GOAL OF THE EXERCISE
From the data that follows, print exactly the lines starting at the one containing "Where should I click to: Mute" and ending at the one containing "Click the Create New Item button"; include both of them and nothing more.
** GIVEN ENTRIES follows **
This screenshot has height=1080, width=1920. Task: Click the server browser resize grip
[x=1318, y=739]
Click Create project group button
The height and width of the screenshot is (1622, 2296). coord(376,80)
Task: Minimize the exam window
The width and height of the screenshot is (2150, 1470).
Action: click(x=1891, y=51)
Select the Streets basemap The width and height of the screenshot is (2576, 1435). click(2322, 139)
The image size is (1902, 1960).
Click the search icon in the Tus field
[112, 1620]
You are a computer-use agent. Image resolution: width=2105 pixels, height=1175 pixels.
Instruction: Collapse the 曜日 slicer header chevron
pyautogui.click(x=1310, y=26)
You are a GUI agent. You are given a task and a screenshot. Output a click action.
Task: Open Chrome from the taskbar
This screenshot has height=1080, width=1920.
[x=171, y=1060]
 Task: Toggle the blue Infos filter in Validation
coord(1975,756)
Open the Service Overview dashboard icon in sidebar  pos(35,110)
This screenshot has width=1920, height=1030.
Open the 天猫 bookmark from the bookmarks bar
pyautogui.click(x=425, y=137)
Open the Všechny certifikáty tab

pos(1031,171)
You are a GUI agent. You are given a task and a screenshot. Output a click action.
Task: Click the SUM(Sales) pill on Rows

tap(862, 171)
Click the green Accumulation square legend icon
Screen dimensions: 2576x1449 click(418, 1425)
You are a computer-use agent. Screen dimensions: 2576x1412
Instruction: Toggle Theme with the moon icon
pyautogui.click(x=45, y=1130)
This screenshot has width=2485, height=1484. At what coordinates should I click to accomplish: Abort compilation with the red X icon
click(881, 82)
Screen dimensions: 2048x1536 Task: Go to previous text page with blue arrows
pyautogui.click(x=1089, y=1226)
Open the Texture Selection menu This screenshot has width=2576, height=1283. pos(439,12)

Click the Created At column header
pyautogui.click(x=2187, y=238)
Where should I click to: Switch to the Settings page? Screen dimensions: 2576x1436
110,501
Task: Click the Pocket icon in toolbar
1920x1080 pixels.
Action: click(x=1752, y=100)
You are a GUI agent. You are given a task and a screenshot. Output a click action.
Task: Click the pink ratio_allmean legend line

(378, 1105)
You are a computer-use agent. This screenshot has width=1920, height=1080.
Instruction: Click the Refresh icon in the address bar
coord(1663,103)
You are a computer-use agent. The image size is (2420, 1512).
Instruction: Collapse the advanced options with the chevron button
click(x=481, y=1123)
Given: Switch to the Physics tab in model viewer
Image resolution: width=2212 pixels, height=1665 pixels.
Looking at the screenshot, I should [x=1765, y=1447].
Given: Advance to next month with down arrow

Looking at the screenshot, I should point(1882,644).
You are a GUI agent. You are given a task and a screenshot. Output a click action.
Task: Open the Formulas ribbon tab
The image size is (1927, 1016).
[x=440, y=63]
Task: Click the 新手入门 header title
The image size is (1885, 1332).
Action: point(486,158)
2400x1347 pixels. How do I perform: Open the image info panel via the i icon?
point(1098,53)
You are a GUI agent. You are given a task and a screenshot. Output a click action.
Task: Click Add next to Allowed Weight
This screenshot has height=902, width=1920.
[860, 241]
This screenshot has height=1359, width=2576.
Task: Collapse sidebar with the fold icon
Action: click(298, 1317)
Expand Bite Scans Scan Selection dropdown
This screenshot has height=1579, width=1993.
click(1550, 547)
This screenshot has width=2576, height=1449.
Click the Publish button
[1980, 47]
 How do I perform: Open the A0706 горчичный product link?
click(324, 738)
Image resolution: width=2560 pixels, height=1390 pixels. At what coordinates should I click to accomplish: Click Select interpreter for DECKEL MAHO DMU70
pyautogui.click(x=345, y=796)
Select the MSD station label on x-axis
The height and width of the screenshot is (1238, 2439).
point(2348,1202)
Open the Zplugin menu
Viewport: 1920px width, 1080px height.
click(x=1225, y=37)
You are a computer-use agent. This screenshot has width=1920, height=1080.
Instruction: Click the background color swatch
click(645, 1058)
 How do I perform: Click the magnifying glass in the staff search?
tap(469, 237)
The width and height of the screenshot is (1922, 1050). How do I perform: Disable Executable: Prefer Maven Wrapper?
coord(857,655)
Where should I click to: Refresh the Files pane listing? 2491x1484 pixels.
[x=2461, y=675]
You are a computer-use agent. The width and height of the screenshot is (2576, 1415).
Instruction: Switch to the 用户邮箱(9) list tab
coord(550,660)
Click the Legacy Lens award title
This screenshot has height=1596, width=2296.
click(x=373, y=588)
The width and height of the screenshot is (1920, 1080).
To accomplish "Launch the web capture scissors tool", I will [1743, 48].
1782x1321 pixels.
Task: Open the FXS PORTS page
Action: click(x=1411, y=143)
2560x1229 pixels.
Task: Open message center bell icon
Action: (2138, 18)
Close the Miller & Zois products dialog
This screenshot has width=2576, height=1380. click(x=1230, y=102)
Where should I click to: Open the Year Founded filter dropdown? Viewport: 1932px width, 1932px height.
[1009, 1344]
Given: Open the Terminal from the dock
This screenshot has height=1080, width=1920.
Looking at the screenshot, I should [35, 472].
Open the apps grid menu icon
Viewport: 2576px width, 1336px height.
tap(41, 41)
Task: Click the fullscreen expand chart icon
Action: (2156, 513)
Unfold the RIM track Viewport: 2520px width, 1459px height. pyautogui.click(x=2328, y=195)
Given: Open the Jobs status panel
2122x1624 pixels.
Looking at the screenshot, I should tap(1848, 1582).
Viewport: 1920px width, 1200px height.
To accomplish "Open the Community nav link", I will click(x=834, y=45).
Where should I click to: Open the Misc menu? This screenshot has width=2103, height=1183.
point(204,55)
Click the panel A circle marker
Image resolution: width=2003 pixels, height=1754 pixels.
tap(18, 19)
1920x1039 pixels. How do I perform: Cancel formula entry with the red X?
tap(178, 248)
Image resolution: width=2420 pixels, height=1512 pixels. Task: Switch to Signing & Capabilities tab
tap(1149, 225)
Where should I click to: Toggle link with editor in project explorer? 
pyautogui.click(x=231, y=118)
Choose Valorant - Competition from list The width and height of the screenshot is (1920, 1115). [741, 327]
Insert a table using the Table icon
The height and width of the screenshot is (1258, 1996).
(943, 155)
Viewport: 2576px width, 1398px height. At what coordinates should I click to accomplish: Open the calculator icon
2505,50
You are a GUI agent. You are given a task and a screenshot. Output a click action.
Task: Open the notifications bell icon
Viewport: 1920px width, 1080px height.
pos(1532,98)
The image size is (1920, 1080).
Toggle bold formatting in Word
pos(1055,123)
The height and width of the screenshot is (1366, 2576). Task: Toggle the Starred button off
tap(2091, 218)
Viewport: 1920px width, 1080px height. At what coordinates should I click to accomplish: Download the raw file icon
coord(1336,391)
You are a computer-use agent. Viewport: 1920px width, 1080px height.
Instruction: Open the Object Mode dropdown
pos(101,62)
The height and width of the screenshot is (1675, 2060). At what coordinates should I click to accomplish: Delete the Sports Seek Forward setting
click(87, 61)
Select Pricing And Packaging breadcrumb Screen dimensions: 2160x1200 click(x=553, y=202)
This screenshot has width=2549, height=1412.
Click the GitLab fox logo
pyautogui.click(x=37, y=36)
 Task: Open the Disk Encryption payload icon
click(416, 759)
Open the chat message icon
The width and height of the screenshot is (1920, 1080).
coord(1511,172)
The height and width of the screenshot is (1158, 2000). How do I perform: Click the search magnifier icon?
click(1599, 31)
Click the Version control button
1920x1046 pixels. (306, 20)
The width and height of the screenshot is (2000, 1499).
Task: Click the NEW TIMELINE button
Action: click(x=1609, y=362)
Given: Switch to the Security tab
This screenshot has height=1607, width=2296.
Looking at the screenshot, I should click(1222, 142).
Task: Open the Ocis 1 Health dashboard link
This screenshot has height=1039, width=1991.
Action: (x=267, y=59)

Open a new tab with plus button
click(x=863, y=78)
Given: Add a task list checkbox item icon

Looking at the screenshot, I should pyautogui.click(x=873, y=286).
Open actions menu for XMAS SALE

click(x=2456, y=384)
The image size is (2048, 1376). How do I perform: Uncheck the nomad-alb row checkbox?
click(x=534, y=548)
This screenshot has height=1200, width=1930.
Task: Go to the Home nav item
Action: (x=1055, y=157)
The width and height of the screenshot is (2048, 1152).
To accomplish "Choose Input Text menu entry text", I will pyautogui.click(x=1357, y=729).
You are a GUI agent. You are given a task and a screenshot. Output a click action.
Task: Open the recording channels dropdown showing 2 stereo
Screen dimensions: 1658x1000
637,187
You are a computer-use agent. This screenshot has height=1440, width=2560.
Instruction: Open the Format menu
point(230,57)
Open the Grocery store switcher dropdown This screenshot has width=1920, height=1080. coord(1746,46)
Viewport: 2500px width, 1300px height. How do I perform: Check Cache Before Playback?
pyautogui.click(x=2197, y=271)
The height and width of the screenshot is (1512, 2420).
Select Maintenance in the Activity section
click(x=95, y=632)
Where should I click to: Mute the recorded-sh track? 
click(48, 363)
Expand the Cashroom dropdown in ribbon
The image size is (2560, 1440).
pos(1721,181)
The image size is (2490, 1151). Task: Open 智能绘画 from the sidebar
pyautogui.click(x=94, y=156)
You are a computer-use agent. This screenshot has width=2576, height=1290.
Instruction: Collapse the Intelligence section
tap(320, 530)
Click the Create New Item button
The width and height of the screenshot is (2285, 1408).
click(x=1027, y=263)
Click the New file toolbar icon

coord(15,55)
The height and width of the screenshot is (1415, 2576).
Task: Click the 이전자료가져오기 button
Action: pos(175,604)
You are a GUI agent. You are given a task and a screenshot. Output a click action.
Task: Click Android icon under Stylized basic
** End of GIVEN ENTRIES **
RESULT OF THE EXERCISE
Where should I click to: Mute the recorded-sh track? 
click(48, 363)
Expand the Cashroom dropdown in ribbon
The image size is (2560, 1440).
pos(1721,181)
The image size is (2490, 1151). Task: Open 智能绘画 from the sidebar
pyautogui.click(x=94, y=156)
You are a computer-use agent. This screenshot has width=2576, height=1290.
Instruction: Collapse the Intelligence section
tap(320, 530)
Click the Create New Item button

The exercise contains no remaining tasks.